Publié le 19.04.2019

 

«Au lieu de visages, nous a-t-on donné des masques à porter, au lieu de sentiments nous a-t-on inculqué l'hystérie, au lieu de tendresse et de pardon, nous a-t-on abreuvé de honte et de culpabilité? Pourquoi derrière cette façade du prestige social avons-nous vécu une aussi effroyable misère? Pourquoi ai-je été incapable de nouer des relations humaines normales?»

L’honnêteté des mots du metteur en scène et réalisateur suédois Ingmar Bergman ne trompent pas, son enfance et son éducation ont marqué au fer rouge celui qui remporta la Palme des palmes à Cannes en 1997. Dans son ouvrage Laterna magica (1987), il fait le portrait d’un homme plein de fureurs introspectives qui a cherché à sublimer ses névroses en allant aux limites de la représentation et faisant de l’intériorité de l’âme son sujet de prédilection comme un art thérapie.

Pour sa nouvelle création qui ira cet été au Festival Avignon OFF, le metteur en scène Dorian Rossel reprend le titre de cette œuvre phare de Bergman, à voir au Théâtre Forum Meyrin du 30 avril au 4 mai 2019, et dont il a cherché à mettre au jour les mécanismes inconscients de la pensée humaine à travers celle de Bergman.

 

Quel est votre premier souvenir de Bergman ou le plus marquant?

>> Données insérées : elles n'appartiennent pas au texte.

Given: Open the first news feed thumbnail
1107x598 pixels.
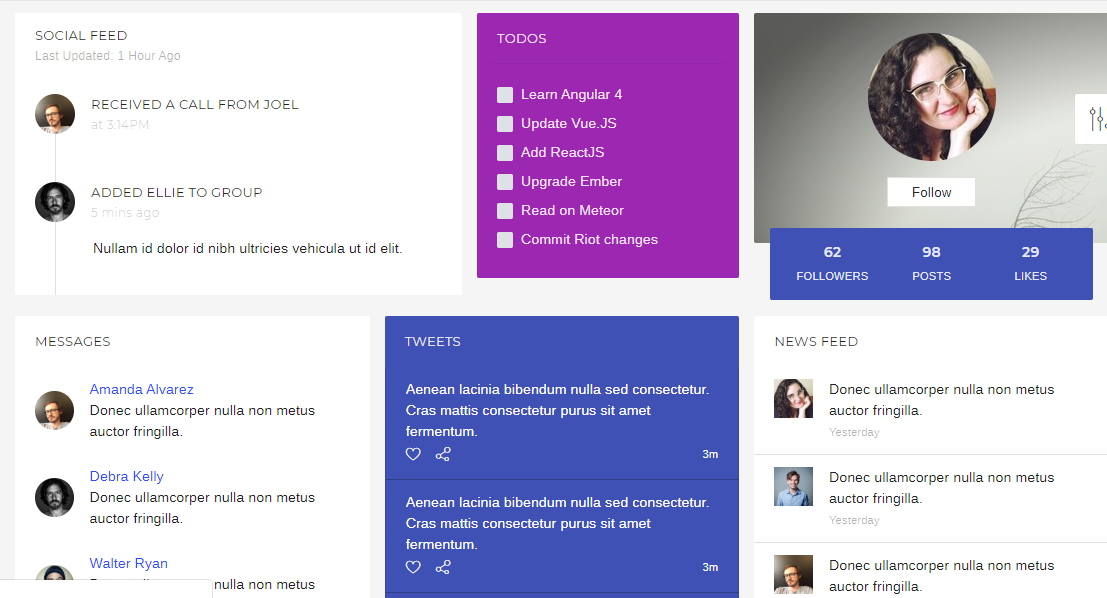Looking at the screenshot, I should pos(793,398).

A chaque fois que je parlais d’un film à mon père, il me répondait inlassablement que ça ne valait pas du Bergman, ce qui a opéré un blocage chez moi pendant des années (sourires), jusqu’au jour où je m’y suis plongé à travers le récit de Laterna Magica. Puis j’ai regardé ses films et j’ai compris que la source de toutes ses créations pointait vers ce livre, notamment vers cette enfance stricte et profondément religieuse dont il a beaucoup souffert et qui influença toute son œuvre.

 

Comment est né ce projet et de quelle manière avez-vous décidé de le traiter?

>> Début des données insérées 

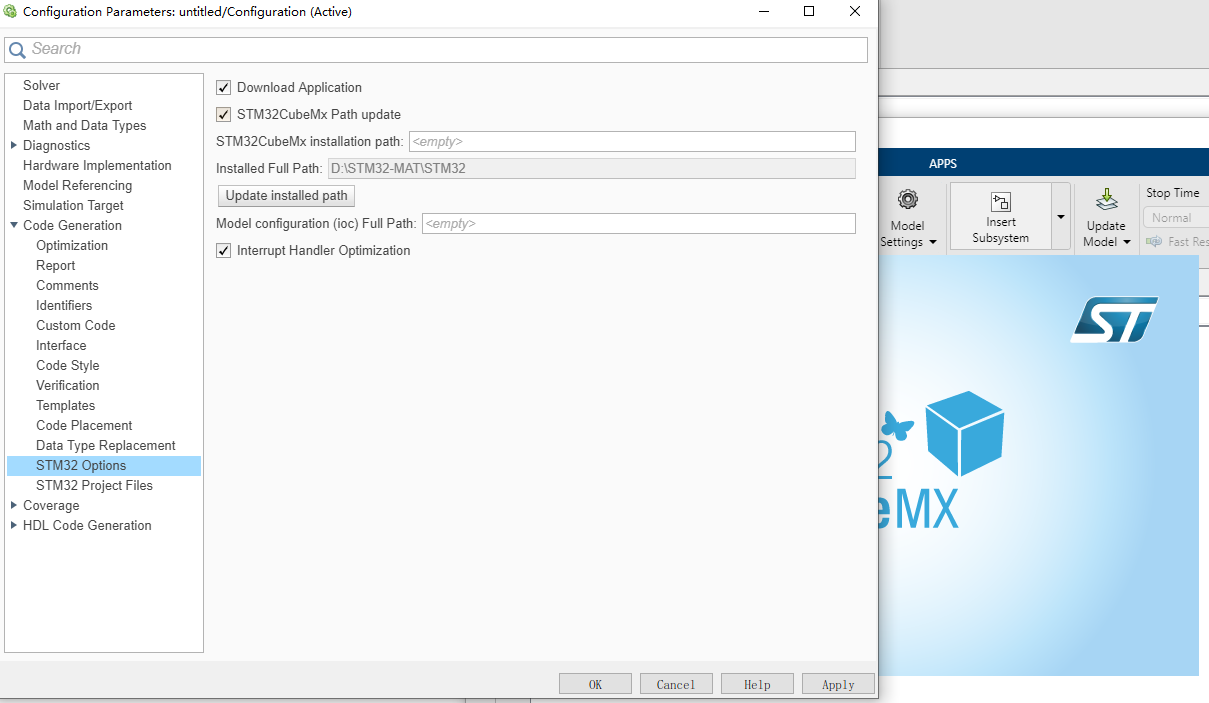Click the Configuration Parameters title bar icon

C’est le fruit d’une rencontre artistique forte avec Fabien Coquil, un partenaire de travail très précieux dont j’ai fait la connaissance à travers un stage que je donnais. Il a repris plusieurs des rôles dans le répertoire de la compagnie cette saison et c’est presque comme une évidence qu’il s’est révélé à moi être celui qui jouerait Bergman. Après Le dernier métro (2018), j’ai eu l’impression de clore un cycle de recherche. Puis avec Delphine Lanza, qui cosigne la mise en scène de cette pièce, et Fabien, nous avons passé un an autour de ce projet avec l’envie de requestionner la forme à travers une nouvelle manière de travailler notre rapport à la narration, à l’espace, mais aussi à l’éclairage et aux sons en particulier.

A l’image du cinéma, la musique est un élément prépondérant, un réel connecteur avec l’inconscient. Lorsqu’une musique est répétée, inconsciemment le subconscient se relie à l’objet de pensée évoqué précédemment. Et le travail de Yohan Jacquier, le musicien qui l’a composée, et de Thierry Simonot, qui a eu toute une réflexion sur comment l’amplifier, est sensationnel à ce point de vue. Comme une polyphonie, nous avons joint nos expressions pour ne faire plus qu’un à la fin. Ce que nous proposons, c’est d’aller toucher cet inconscient ensemble, d’essayer de s’ouvrir à la mer souterraine qui gronde sous la glace, le temps d’une représentation.

Sur scène, nous sommes dans un espace mental, nous ne sommes pas dans une situation réaliste comme son cabinet de travail, mais nous sommes avec lui, avec ses obsessions et ses fantômes, dans cette chambre noire où les images se développent avant qu’elles ne prennent vie sur scène ou à l’écran. Et il y a toujours un glissement entre le réel et l’imaginaire, ce qui nous met dans un vertige peu exploré que je souhaitais pénétrer.

 

 

Comment décririez-vous son style littéraire?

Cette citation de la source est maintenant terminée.